Un des ciels les plus sombres

Il peut maintenant exploiter sa force depuis qu’il est revenu, il y a quelques années, dans sa région natale, réputée internationalement pour son ciel sombre parsemé d’étoiles.

Cette zone nommée The Acadian Skies and Mi’kmaq Lands, qui couvre les municipalités d’Argyle, de Clare et de Yarmouth, est la première destination touristique en Amérique du Nord certifiée par la fondation Starlight pour la protection du ciel à titre de patrimoine naturel, culturel ou scientifique, et appuyée par l’UNESCO.

En 2013, des citoyens impliqués au sein de la Société touristique Bon Temps d'Argyle se sont mobilisés pour aller chercher cette certification pour faire partie du plan de protection du ciel parce qu’ils savaient qu’ils vivaient sous un joyau stellaire.

(Entrées de données enregistrées)
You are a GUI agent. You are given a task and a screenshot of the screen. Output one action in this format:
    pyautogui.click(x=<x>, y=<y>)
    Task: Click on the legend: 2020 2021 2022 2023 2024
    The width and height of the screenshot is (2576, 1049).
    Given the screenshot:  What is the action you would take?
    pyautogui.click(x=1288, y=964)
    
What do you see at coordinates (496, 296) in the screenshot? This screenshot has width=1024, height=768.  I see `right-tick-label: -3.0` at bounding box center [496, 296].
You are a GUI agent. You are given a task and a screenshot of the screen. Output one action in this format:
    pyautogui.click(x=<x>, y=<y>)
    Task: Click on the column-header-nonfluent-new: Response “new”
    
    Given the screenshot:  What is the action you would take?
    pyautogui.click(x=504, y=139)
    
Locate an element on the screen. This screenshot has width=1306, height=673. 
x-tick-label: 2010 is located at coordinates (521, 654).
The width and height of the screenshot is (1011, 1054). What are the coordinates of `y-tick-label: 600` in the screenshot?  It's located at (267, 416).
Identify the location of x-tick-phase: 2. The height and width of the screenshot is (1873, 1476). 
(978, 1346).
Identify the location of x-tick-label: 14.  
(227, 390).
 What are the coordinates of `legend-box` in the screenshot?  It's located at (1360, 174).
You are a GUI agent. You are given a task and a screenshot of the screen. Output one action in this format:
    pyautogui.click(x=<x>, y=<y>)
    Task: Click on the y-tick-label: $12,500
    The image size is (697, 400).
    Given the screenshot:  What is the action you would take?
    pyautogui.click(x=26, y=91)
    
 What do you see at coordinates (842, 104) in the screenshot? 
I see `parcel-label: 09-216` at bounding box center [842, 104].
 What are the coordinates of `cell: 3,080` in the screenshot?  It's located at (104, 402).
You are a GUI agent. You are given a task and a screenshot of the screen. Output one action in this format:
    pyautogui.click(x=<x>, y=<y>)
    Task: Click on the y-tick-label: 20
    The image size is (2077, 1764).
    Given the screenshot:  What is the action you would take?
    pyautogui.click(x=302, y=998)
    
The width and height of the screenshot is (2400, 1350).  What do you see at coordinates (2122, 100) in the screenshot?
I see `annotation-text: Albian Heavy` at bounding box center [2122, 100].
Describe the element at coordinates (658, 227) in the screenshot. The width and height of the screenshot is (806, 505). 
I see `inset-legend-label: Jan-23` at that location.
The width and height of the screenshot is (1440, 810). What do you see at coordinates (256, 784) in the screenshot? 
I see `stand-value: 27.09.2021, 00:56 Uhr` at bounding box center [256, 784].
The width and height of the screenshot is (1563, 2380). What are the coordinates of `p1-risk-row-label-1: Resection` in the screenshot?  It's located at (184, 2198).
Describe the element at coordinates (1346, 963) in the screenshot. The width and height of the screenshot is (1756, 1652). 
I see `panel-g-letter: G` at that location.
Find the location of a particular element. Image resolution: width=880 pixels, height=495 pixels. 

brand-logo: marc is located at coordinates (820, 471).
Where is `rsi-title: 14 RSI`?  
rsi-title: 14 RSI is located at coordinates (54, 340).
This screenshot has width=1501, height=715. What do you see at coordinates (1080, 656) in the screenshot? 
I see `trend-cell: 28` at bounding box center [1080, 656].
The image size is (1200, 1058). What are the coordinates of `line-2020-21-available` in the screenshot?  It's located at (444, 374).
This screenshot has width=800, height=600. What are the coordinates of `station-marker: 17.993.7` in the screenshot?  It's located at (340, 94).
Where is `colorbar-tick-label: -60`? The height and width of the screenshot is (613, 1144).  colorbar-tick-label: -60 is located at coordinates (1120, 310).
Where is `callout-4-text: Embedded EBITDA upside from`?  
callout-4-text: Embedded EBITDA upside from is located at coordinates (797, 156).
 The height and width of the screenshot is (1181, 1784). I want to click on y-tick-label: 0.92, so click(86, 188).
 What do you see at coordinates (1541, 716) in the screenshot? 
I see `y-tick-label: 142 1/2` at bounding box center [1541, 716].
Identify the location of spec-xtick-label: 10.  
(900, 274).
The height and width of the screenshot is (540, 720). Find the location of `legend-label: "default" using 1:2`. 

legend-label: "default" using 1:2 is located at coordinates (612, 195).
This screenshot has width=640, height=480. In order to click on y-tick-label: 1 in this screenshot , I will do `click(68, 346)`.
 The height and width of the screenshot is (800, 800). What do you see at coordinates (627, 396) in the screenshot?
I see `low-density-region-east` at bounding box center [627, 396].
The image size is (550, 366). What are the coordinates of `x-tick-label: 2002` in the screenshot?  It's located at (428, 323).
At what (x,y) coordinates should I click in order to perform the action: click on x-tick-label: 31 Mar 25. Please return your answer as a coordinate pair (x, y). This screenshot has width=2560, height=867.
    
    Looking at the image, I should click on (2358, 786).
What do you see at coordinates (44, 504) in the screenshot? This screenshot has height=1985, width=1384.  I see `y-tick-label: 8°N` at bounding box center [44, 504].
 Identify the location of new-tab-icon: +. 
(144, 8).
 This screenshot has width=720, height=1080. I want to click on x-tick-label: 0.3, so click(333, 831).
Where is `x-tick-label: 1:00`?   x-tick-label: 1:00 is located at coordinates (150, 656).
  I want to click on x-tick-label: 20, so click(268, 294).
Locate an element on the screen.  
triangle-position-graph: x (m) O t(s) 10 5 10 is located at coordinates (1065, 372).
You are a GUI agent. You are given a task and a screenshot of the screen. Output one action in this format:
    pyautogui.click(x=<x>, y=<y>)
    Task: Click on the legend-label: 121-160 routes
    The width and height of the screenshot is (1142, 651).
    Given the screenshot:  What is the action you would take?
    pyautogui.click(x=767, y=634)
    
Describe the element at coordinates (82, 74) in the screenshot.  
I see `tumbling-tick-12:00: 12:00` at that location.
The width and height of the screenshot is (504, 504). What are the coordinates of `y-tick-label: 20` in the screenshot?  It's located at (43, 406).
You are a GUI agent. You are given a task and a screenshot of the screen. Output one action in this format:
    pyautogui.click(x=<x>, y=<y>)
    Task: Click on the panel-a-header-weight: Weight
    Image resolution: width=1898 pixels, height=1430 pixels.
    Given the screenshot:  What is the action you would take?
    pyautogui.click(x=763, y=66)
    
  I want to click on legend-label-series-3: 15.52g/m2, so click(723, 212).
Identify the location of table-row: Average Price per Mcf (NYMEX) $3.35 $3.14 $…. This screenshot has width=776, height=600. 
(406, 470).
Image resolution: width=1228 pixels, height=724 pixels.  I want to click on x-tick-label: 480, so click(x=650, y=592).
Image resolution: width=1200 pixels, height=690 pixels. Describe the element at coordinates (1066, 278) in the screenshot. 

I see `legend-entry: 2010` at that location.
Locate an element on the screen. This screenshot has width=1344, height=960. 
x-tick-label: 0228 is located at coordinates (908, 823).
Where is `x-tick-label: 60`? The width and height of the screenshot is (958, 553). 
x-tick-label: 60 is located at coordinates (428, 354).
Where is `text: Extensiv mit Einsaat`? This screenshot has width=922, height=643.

CONSIGNE: Reprenez l'extrait sur le ciel étoilé d'Argyle, de Clare et de Yarmouth et poursuivez-le à partir de sa dernière phrase.

RÉPONSE ATTENDUE:
L’organisation Starlight, située en Espagne, a d’ailleurs récompensé la région en 2019 par un prix d’éducation et de diffusion de l’astronomie. C’est une grande fierté, qui s’accompagne d’un trophée, que Tim Doucette met en évidence dans son observatoire.

Tim Doucette debout dans son observatoire tient un trophée.
Tim Doucette tient avec fierté le trophée remis par l’organisation Starlight, située en Espagne, qui a récompensé la région en 2019 par un prix d’éducation et de diffusion de l’astronomie. Photo : Radio-Canada / Glynis Rogers

Bernice d’Entremont, qui fait partie des gens de la région impliqués auprès de la Société touristique, aime que sa famille puisse profiter d’une expérience immatérielle de façon quotidienne.

J’adore me coucher dans la neige l’hiver avec mes petites-filles et regarder la beauté des étoiles dans le ciel.

La pollution lumineuse : un combat

Tim Doucette se donne comme mission d’aller à la rencontre des élèves dans les écoles pour les sensibiliser à la protection des ciels et à la pollution lumineuse.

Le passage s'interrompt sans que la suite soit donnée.